● What the exercise asks
Further down are entries; set down exactly and only the lines from the one with "Task: Go back with blue left arrow icon" up to and including the one with "This screenshot has width=1138, height=765.", dropping each picture.

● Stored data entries
»»
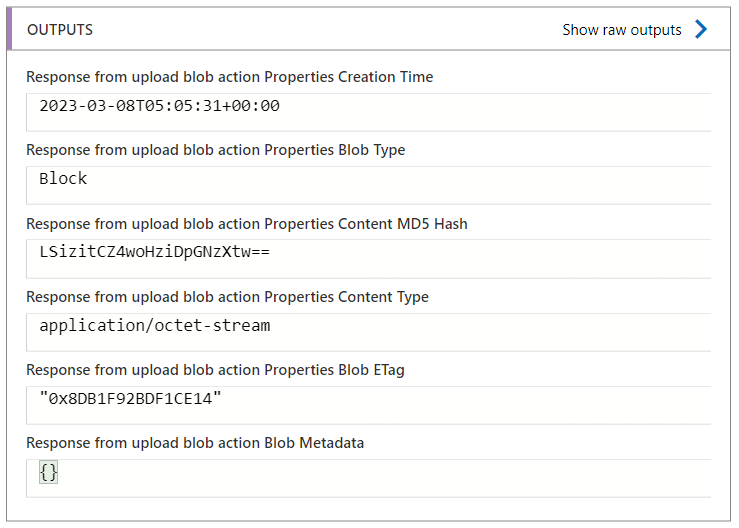Select the hash text LSizitCZ4woHziDpGNzXtw==
Viewport: 739px width, 528px height.
(x=155, y=252)
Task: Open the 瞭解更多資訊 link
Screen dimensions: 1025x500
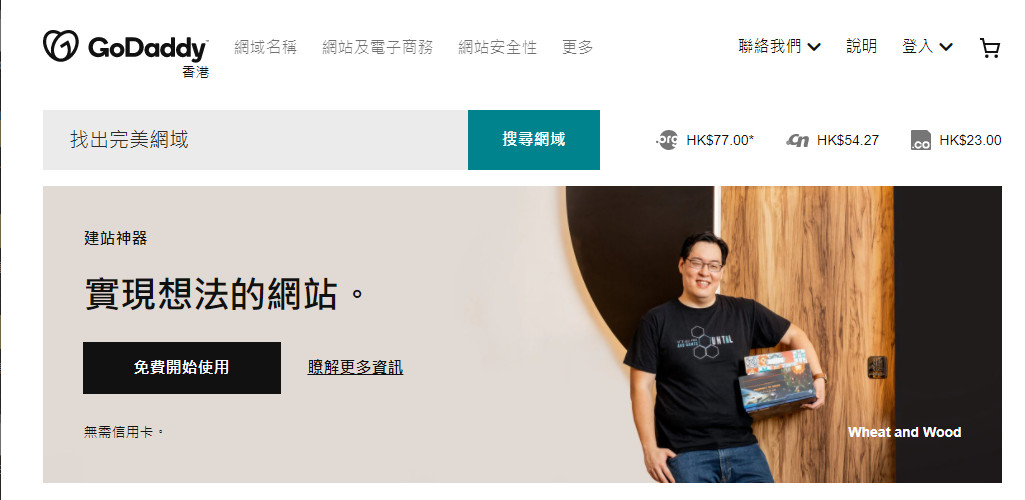Action: tap(355, 367)
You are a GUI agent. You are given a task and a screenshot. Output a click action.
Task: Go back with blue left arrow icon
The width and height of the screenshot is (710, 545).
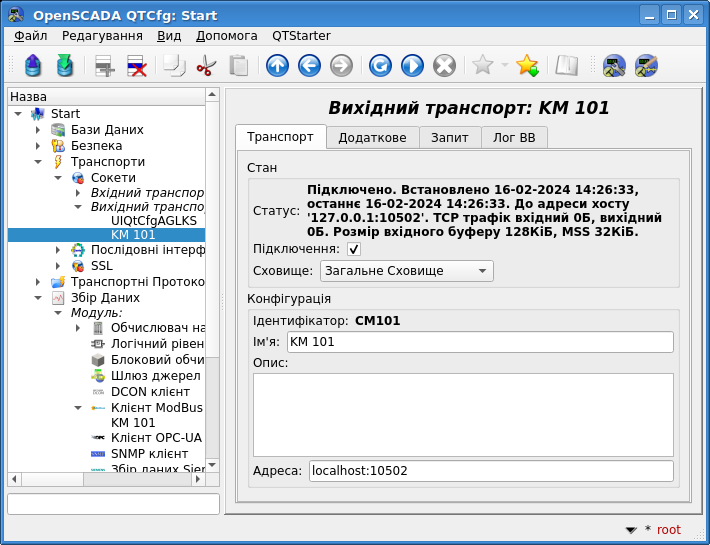[309, 66]
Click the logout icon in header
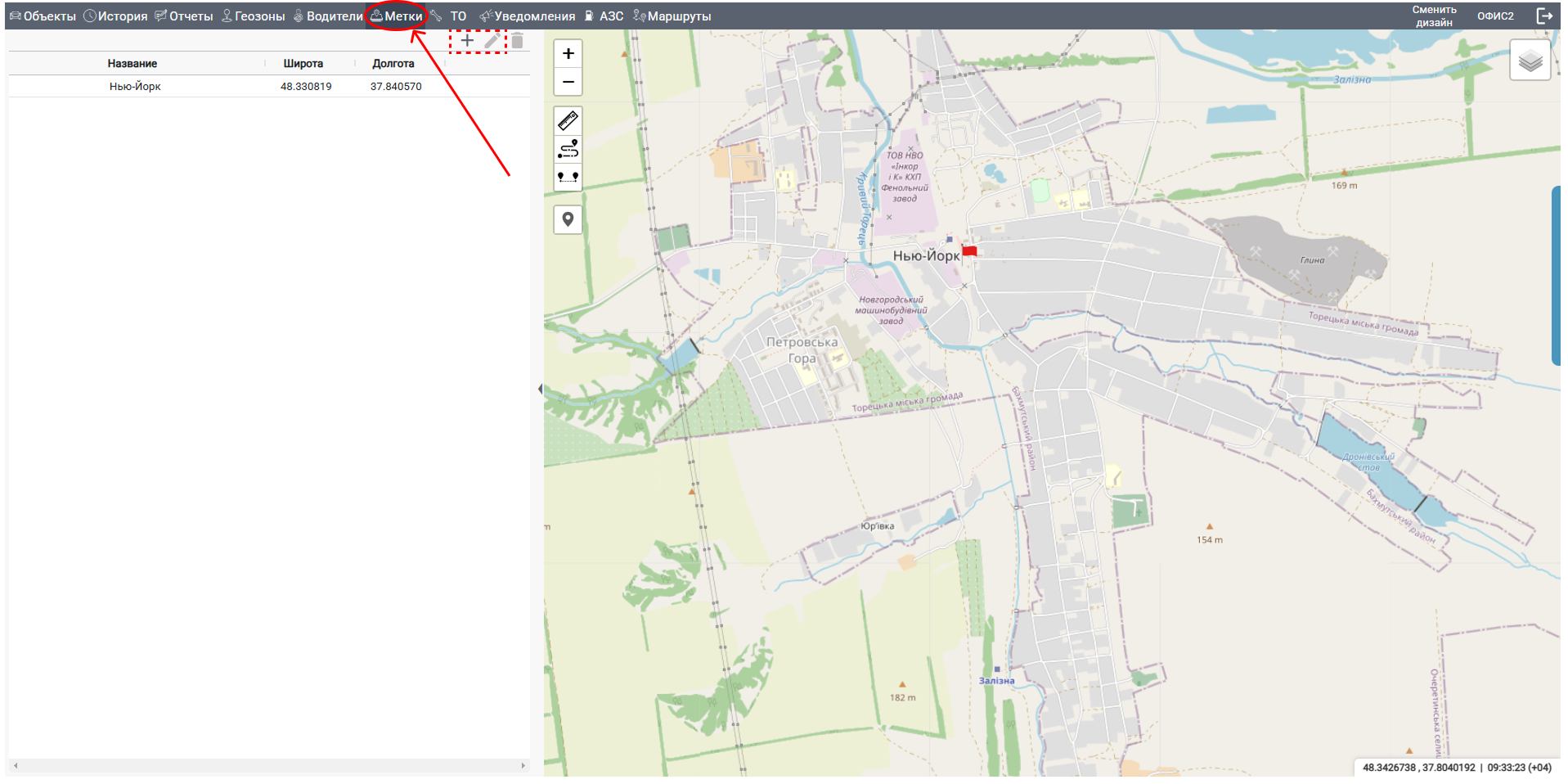1568x784 pixels. tap(1544, 16)
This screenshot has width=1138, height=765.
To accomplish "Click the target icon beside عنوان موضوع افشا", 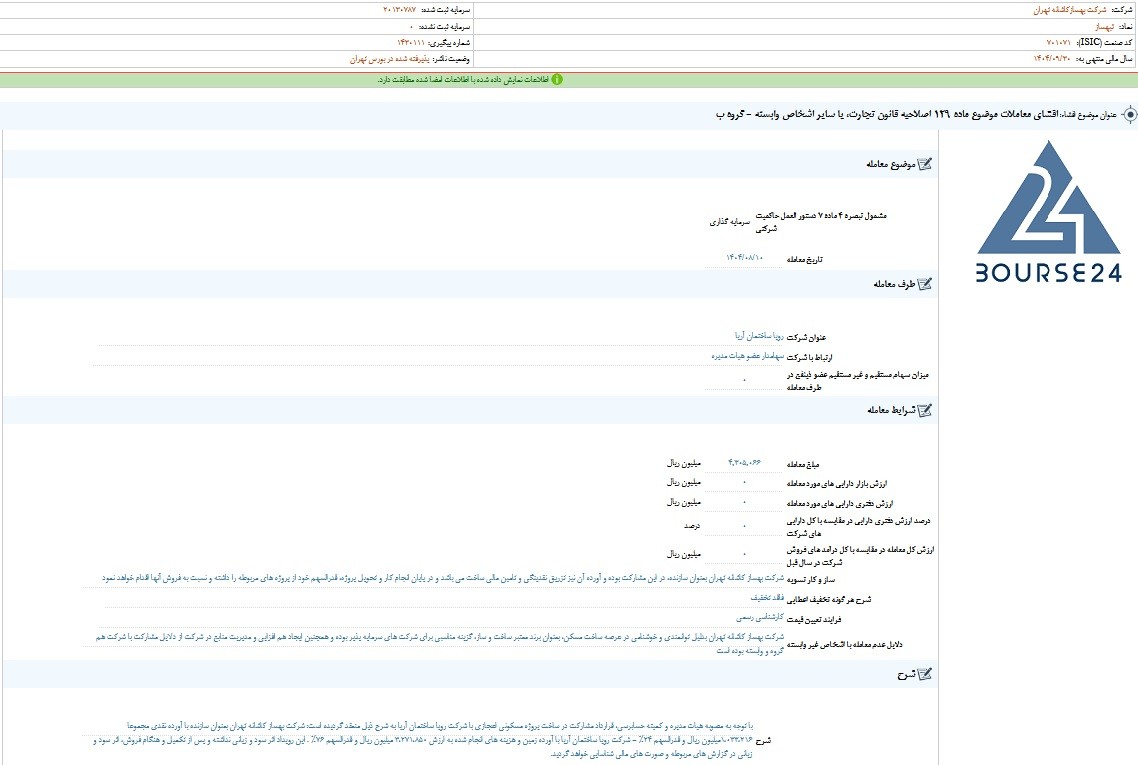I will pyautogui.click(x=1129, y=115).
««
● Solution for this task
Task: Go back with blue left arrow icon
The width and height of the screenshot is (710, 545).
[309, 66]
Click the logout icon in header
1568x784 pixels. tap(1544, 16)
This screenshot has width=1138, height=765.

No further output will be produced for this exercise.